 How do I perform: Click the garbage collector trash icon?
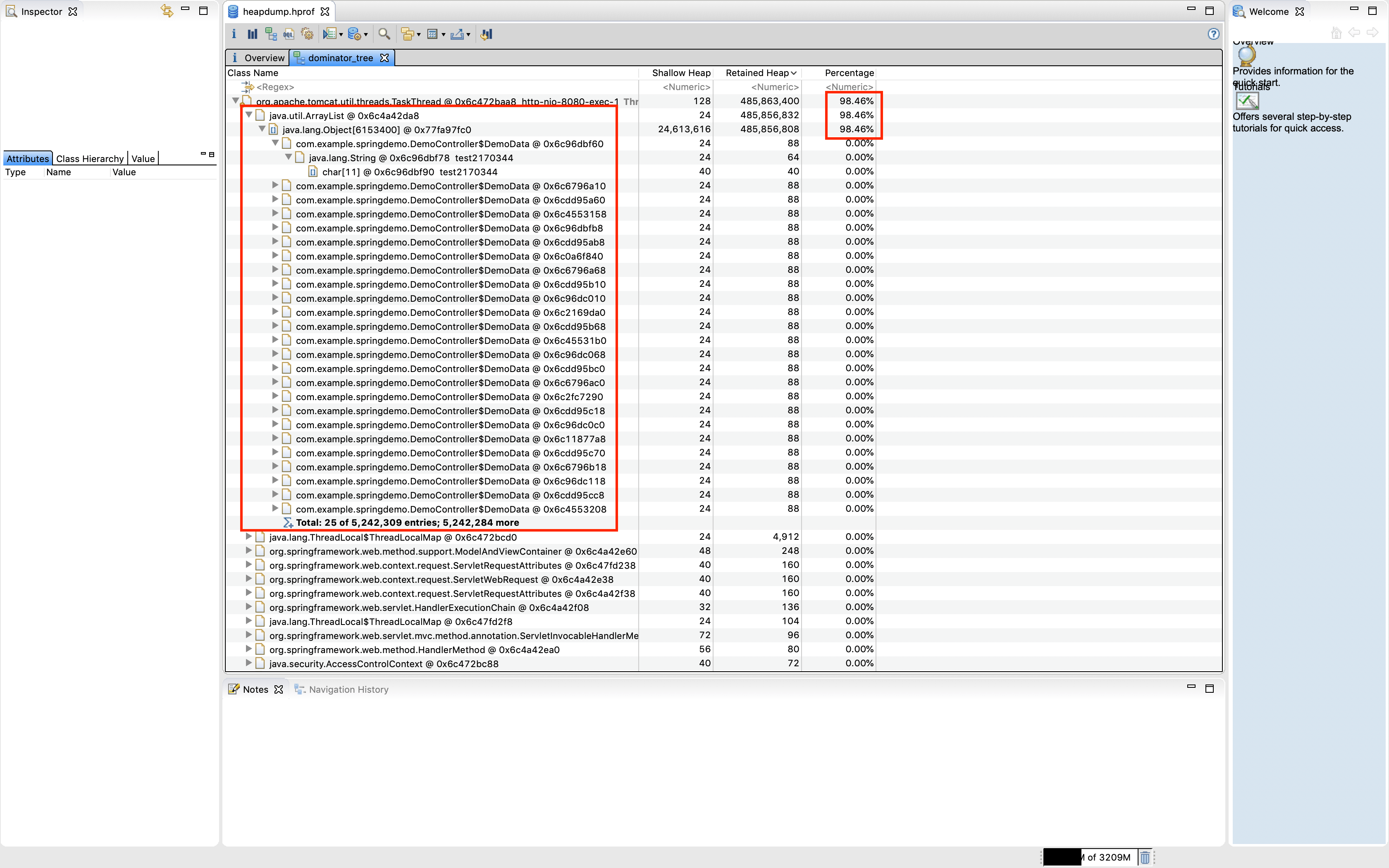click(1145, 857)
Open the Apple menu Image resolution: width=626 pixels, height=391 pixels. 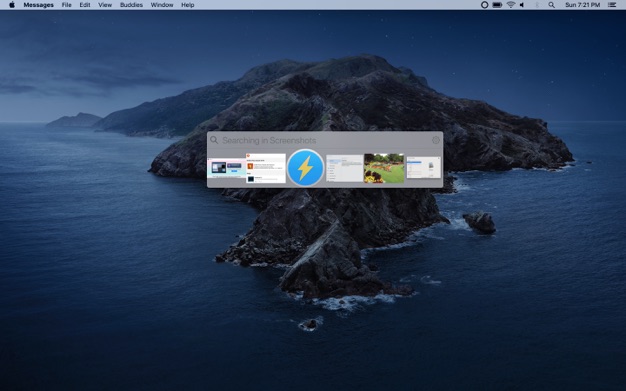[x=12, y=5]

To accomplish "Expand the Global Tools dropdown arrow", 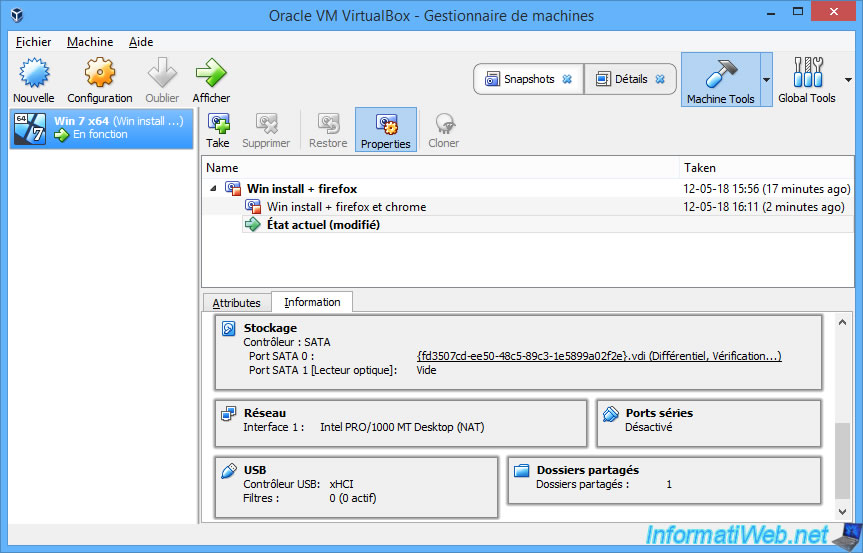I will (x=848, y=79).
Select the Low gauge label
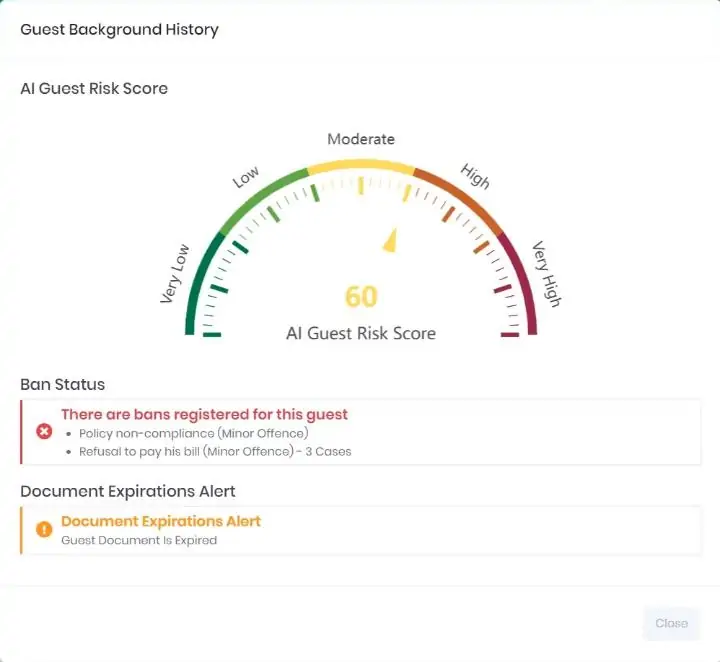 pyautogui.click(x=245, y=179)
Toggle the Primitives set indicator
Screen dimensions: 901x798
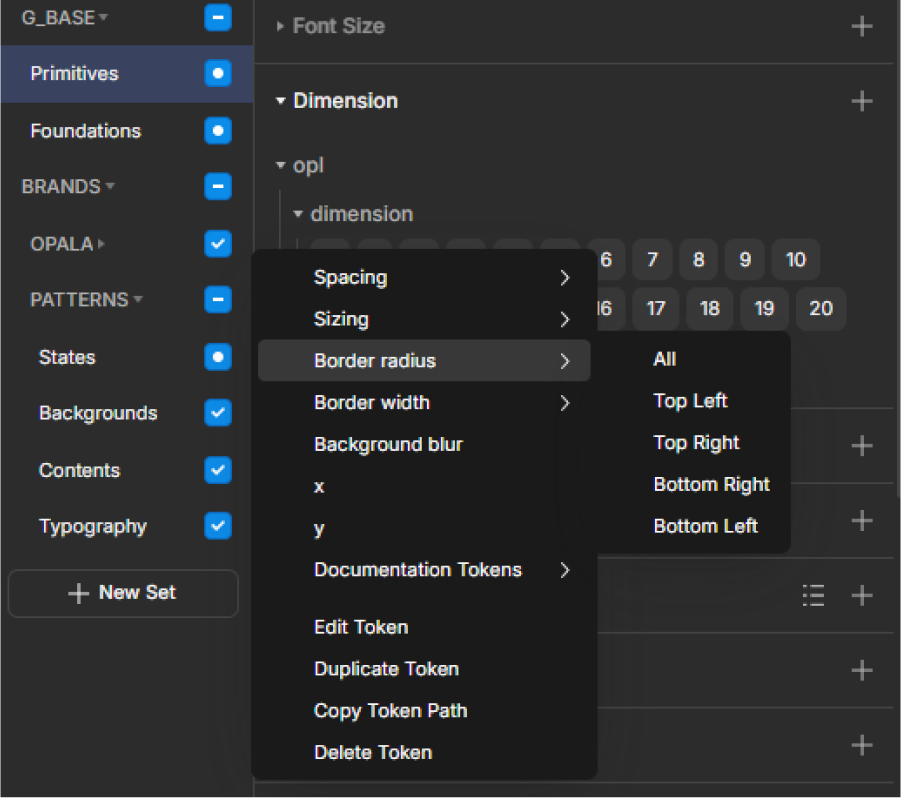coord(217,73)
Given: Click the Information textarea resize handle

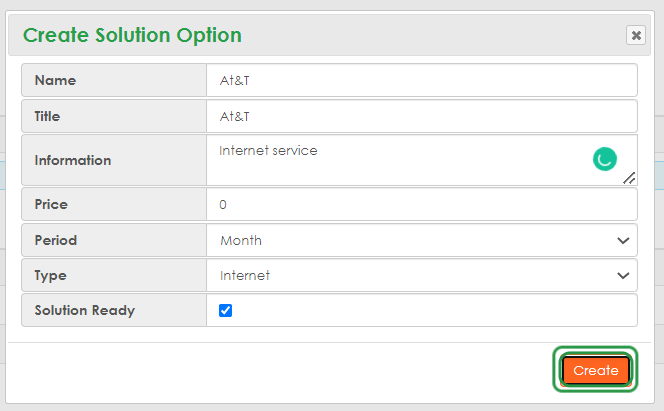Looking at the screenshot, I should pyautogui.click(x=629, y=178).
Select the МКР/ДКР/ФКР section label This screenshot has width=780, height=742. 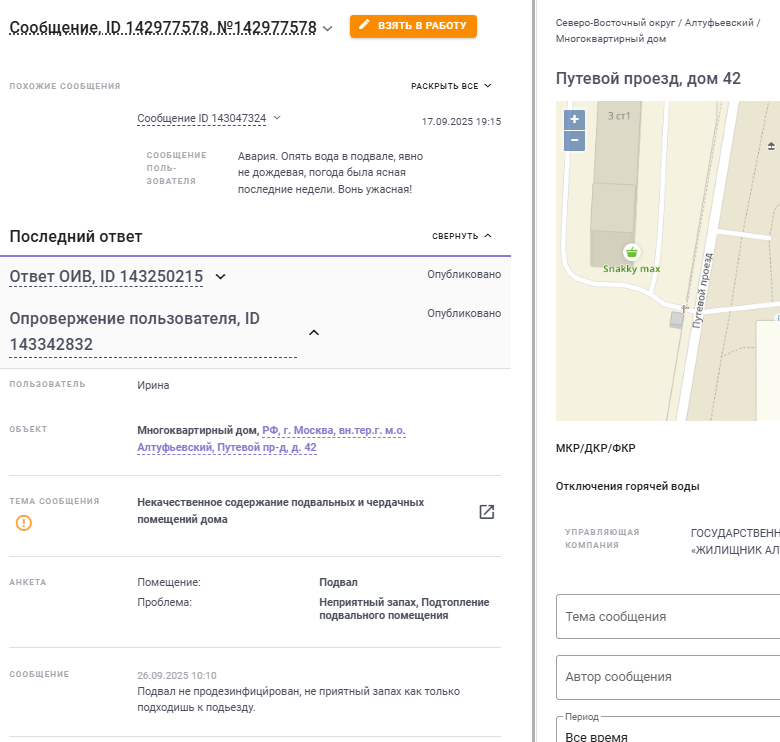595,448
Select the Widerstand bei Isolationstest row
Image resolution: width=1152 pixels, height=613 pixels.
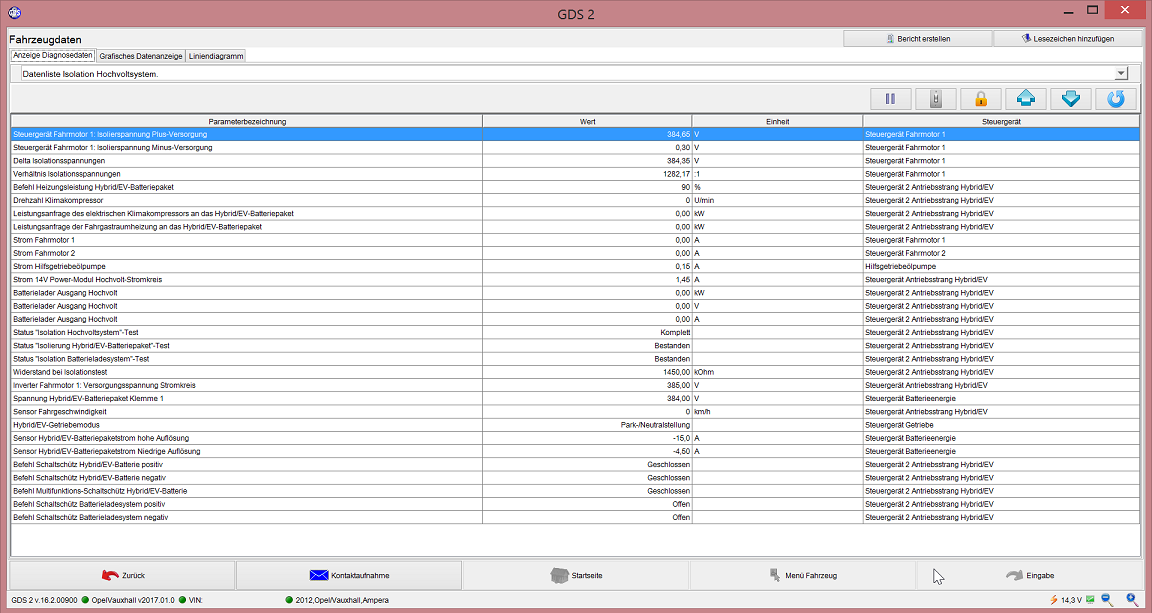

◇ ◇ ◇ ◇ ◇ ◇ ◇

GOAL OF THE EXERCISE:
Please rewrite the lines from the one containing "Select the Widerstand bei Isolationstest row" through the end of the records, changing "Image resolution" to "Screen size" and keeping everything else the same. Leave the pictures out of your answer.

WRITTEN RESPONSE:
Select the Widerstand bei Isolationstest row
Screen size: width=1152 pixels, height=613 pixels.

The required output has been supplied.